His book, "To Reach The Clouds" came out a while back (I bought it on sale and it was fun to read on pg99 his version of our encounter, somewhat different from my memory of it.) The words and photos in his book are gripping and terrifyingly beautiful. So powerful they bring the reader right up on that steel wire with him. Who could have imagined such a feat? Phillipe Petite did and carried it off. Brilliantly.

Fast forward, one more time. September 11, 2001. Two airplanes reduce the Twin Towers to rubble. In the aftermath of that terrible event, former Secretary of State Condolezza Rice and other Bush administration officials said ”no one could have imagined” flying a plane into the World Trade Center. But some people did imagine it, and they carried it out. There is imagination. And then there is failure of imagination.

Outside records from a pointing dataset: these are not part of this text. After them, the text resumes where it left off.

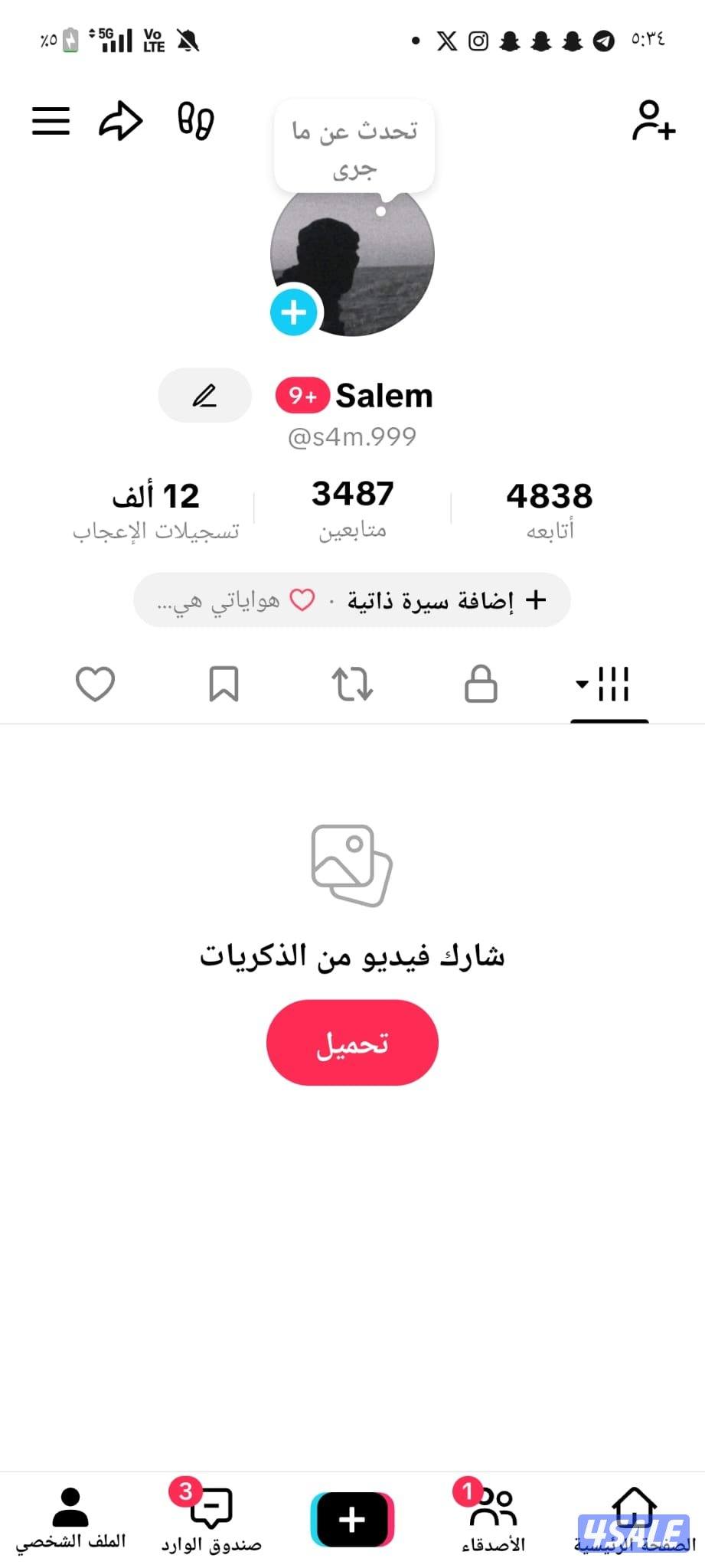
Task: Open the hamburger menu for settings
Action: (x=51, y=121)
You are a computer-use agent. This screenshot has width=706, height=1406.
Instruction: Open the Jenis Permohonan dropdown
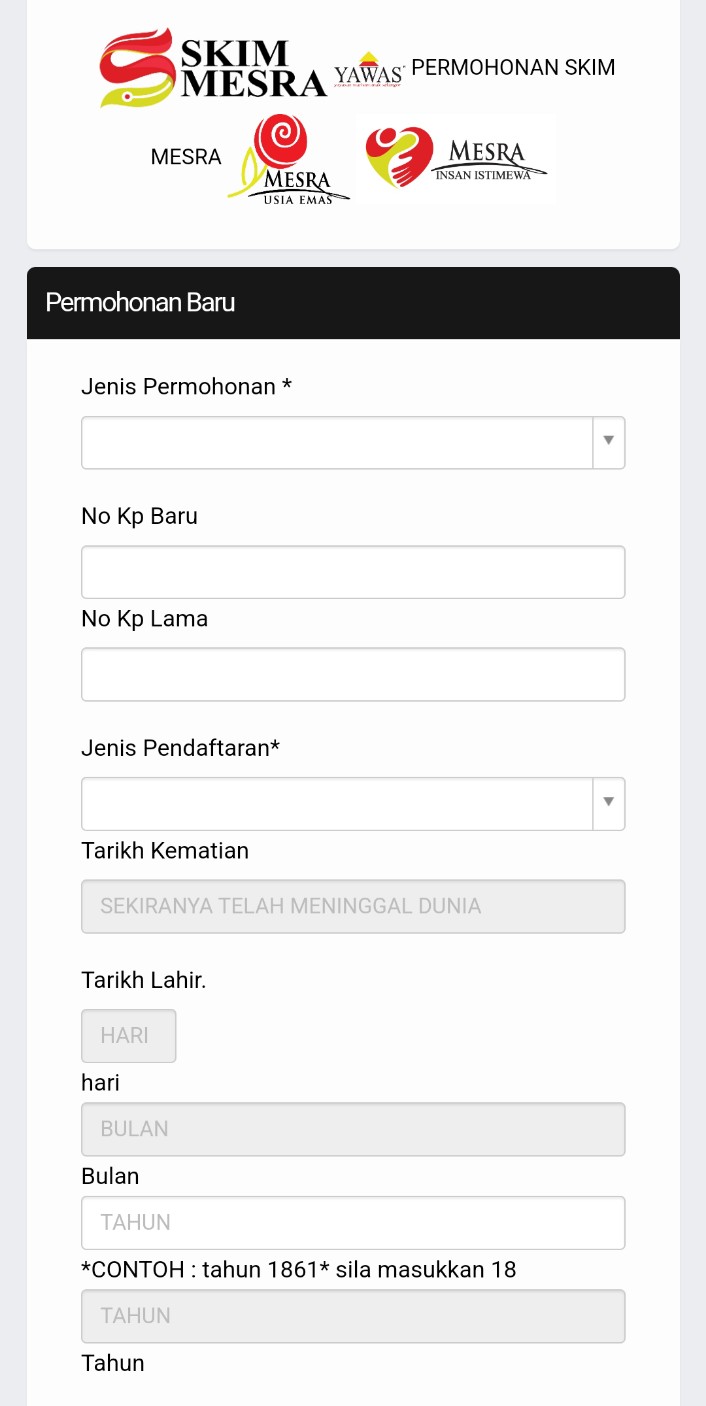353,442
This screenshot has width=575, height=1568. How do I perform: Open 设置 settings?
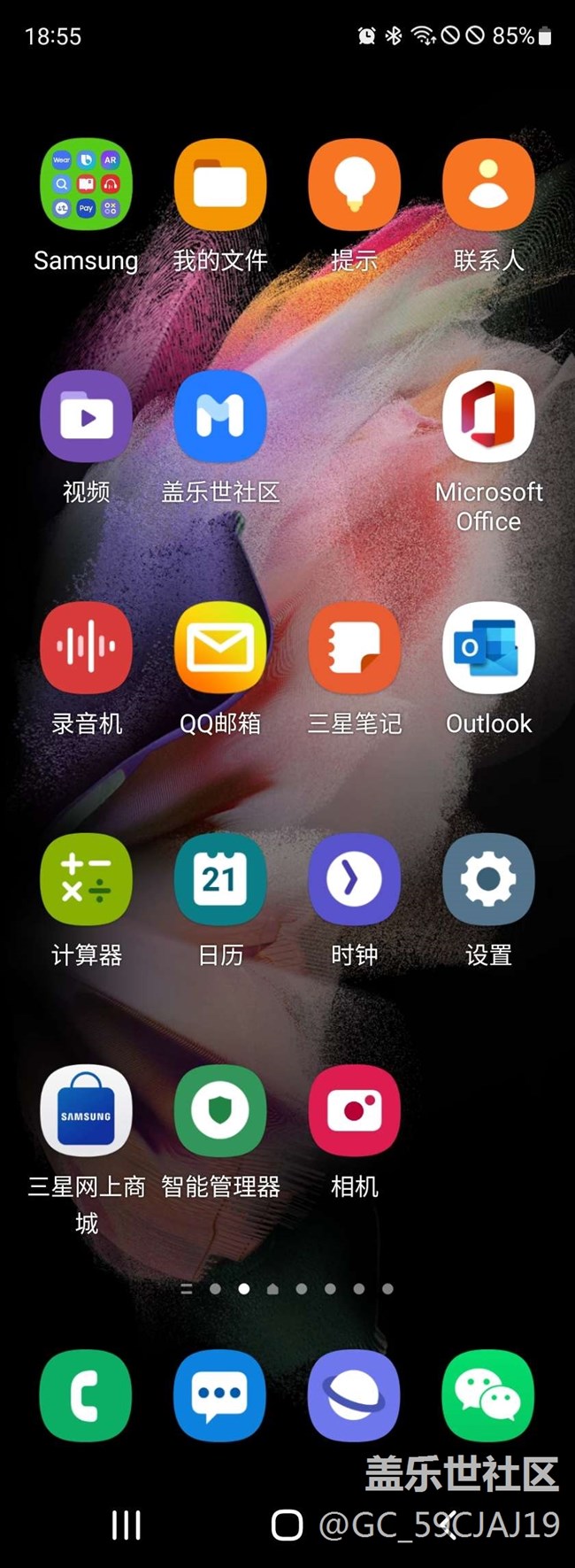coord(488,879)
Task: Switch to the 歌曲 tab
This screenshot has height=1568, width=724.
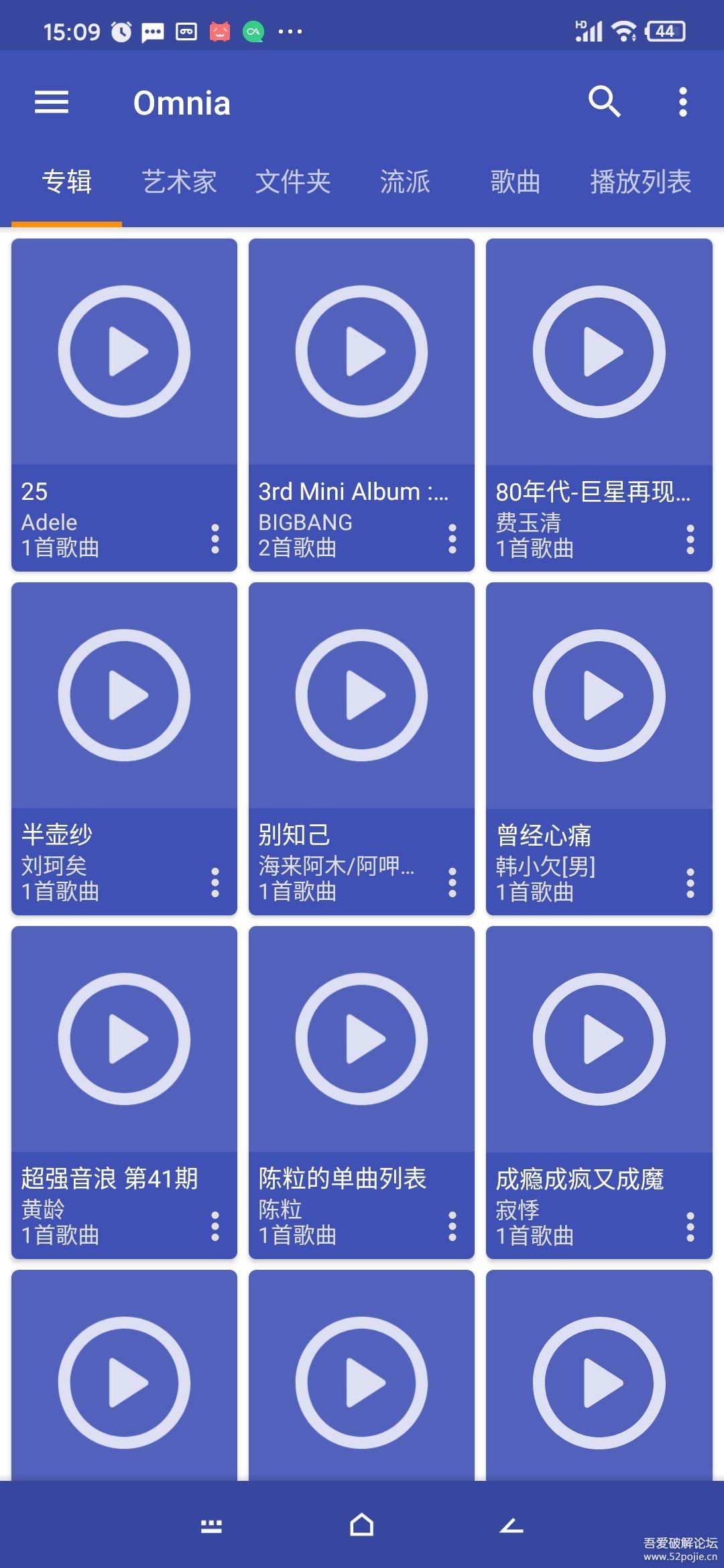Action: [x=515, y=182]
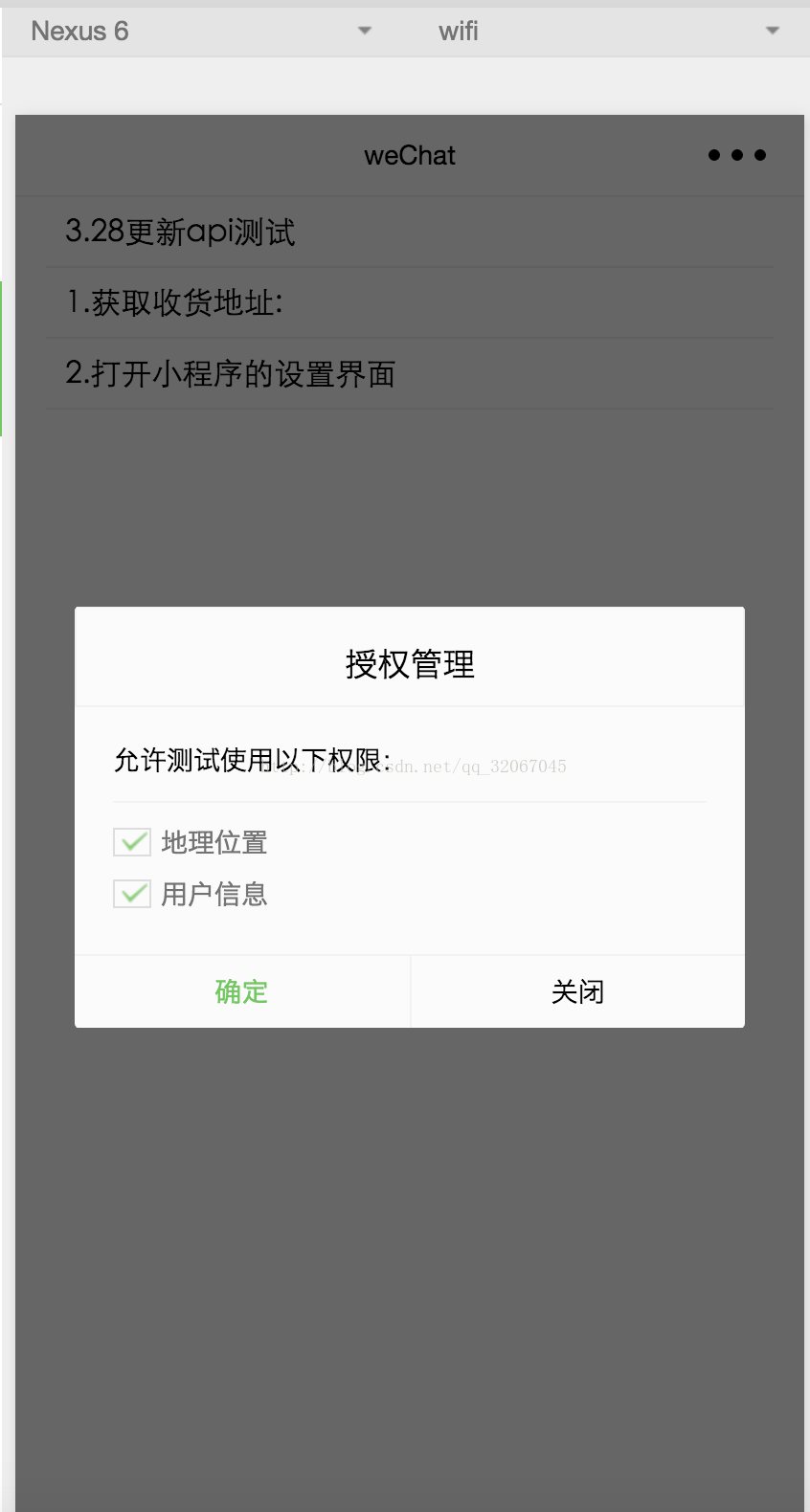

In her 911 Commission testimony, Dr. Rice also said: “A band of vicious terrorists tried to decapitate our government, destroy our financial system, and break the spirit of America.”

The vicious terrorists of Dr. Rice’s description failed to accomplish their goal. But a band of greedy domestic robber barons may do that for them, abetted by a business-cozy US Congress, a corporate media and an unwitting citizenry. It is not foreign terrorists, but home-grown predators who have made our country less secure and its citizens angry and afraid. In their unbridled avarice they concocted sub-prime mortgage schemes of criminal proportions, schemes which have escalated and spiraled out of control and now threaten to unravel the US financial system along with the entire global economy. Who would have imagined it?

Did you? And when you think about the economy and the future of our country, what’s on your mind?